Susan Belsinger, whom I worked with on Basil: An Herb Lover’s Guide, describes the aroma of ‘Sweet Dani’ as very sweet and lemony with a hint of perfume followed by a touch of mint and spice. When she tasted a leaf, she discovered a resinous, oily lemon flavor, easily the strongest lemon taste we’ve come across among basils.
The new introduction from Pan-American Seeds is the work of James E. Simon, a research professor at Purdue University in West Lafayette, Indiana, and his colleague in the horticulture department, Mario Morales. ‘Sweet Dani’ grew out of a bigger project Simon was working on during the late 1980s on basils’ essential oils. He became interested in breeding basils for their ornamental value. “It was a bootleg project that I thought would anchor us in reality,” Simon said. ‘Sweet Dani’ became a six-year research project on its own.

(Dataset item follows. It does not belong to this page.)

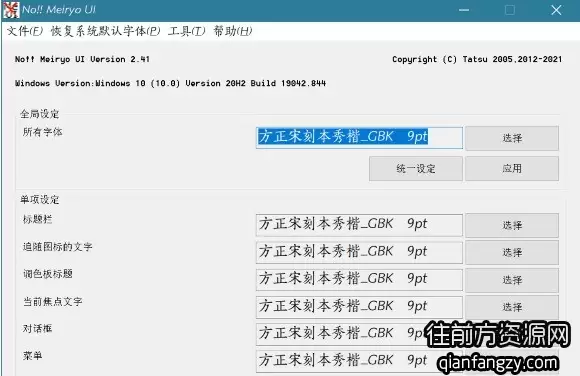
Task: Click the 菜单 font field
Action: (359, 361)
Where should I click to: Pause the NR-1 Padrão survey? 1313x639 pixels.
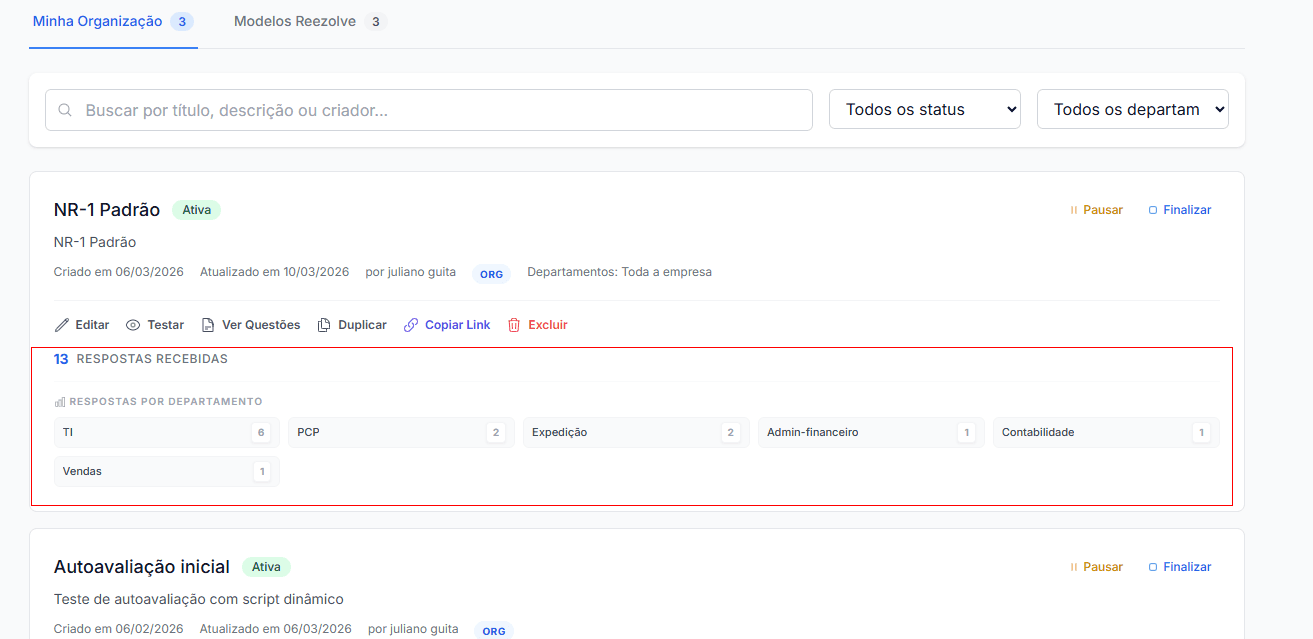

Simon’s idea was to put together a diverse group of basils, let them cross-pollinate, and see what happened. He and his staff rounded up eighty different basils—deep purple basils from Iran, treelike green camphor basils from Africa, handsome cinnamon basils with glossy green leaves and dark purple flower spikes, and many others—and grew them together on a plot at Purdue’s O’Neall Vegetable Research Farm. At the end of the season, they gathered seed from the plants and mixed them together in a paper bag.
The following year, they sowed the seeds, and soon the experimental field was full of strange and beautiful basils. The wide sweep of color, form, and bloom in the field suggested basils’ uncommon diversity. Simon prowled the field, checking the form and aroma of every plant, and selected a handful as worthy of further study. One of these was a tall plant with a lemon aroma that later became ‘Sweet Dani’. Other basils from this breeding program are likely to appear in the marketplace in coming years.

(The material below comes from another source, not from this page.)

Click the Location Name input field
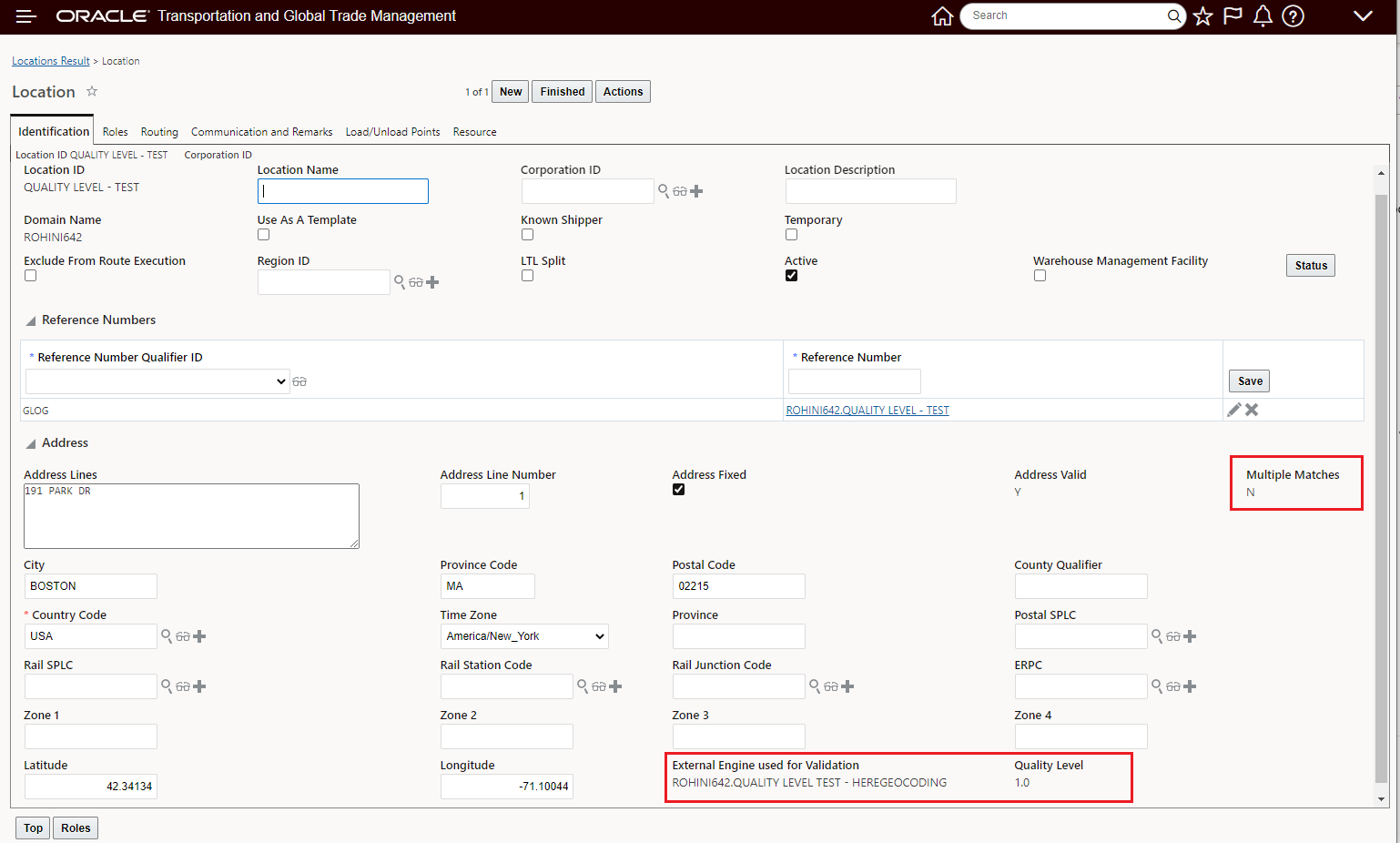342,191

The chosen plants were dug up, brought into a greenhouse, and separated to discourage further cross-pollination. Seed was collected from each plant, and the long process of reselection and stabilization of each plant’s characteristics began. Building up a plentiful supply of reliable seed took many plant generations, and it was several years before ‘Sweet Dani’ was ready for commercial release.
Delaware State University botanist Arthur O. Tucker identified the probable parents of the hybrid, and Simon named his plant to honor his daughter, Daniella, now seventeen, who sniffed her first basil at the age of four.
‘Sweet Dani’ is as easy to grow as other basils, either from seed or plants, both of which are readily available in garden centers or by mail order. Start seeds indoors a few weeks before the frost-free date. Keep the seedlings in a warm place and give them plenty of light. Harden them off gradually and wait to transplant them outside until nighttime temperatures are reliably above 55°F.
This is a fast-growing basil. My seeds germinated in three days, and seedlings reached transplant size in my greenhouse within twelve days and were ready for the garden within fourteen days after that. A month after being planted outside, plants were 27 inches tall and 15 inches wide and starting to produce small white flowers on 5- to 8-inch spikes. The mature green leaves are egg-shaped and strongly veined, reaching 2 inches long and 1 1/2 inches wide.
Like other basils, ‘Sweet Dani’ needs full sun for compact, strong growth. Water the plants regularly and fertilize every two weeks and after extensive harvests. Leaves may be harvested regularly, even from young plants, to encourage branching and maximum regrowth and to discourage flower formation.
Sprinkle leaves or flowers in salads, steep them in hot water for a tea, or add them to dishes that call for basil or lemon, such as fish and chicken. Add basil at the end of the cooking period to retain as much flavor as possible.
All-America Selections is a nonprofit organization that tests and introduces new flower and vegetable varieties, evaluating their performance in trials across North America. ‘Sweet Dani’ was selected as a winner in the vegetable category, along with ‘Bright Lights’ Swiss chard.
‘Sweet Dani’ is the fourth basil to win in the sixty-five-year history of the program. ‘Siam Queen’, a beautiful Thai basil, was a winner last year, ‘Purple Ruffles’ in 1987, and ‘Dark Opal’ in 1962.
Tom DeBaggio raises herbs in Arlington, Virginia. His most recent book, written with Susan Belsinger, is Basil: An Herb Lover’s Guide (Interweave, 1996).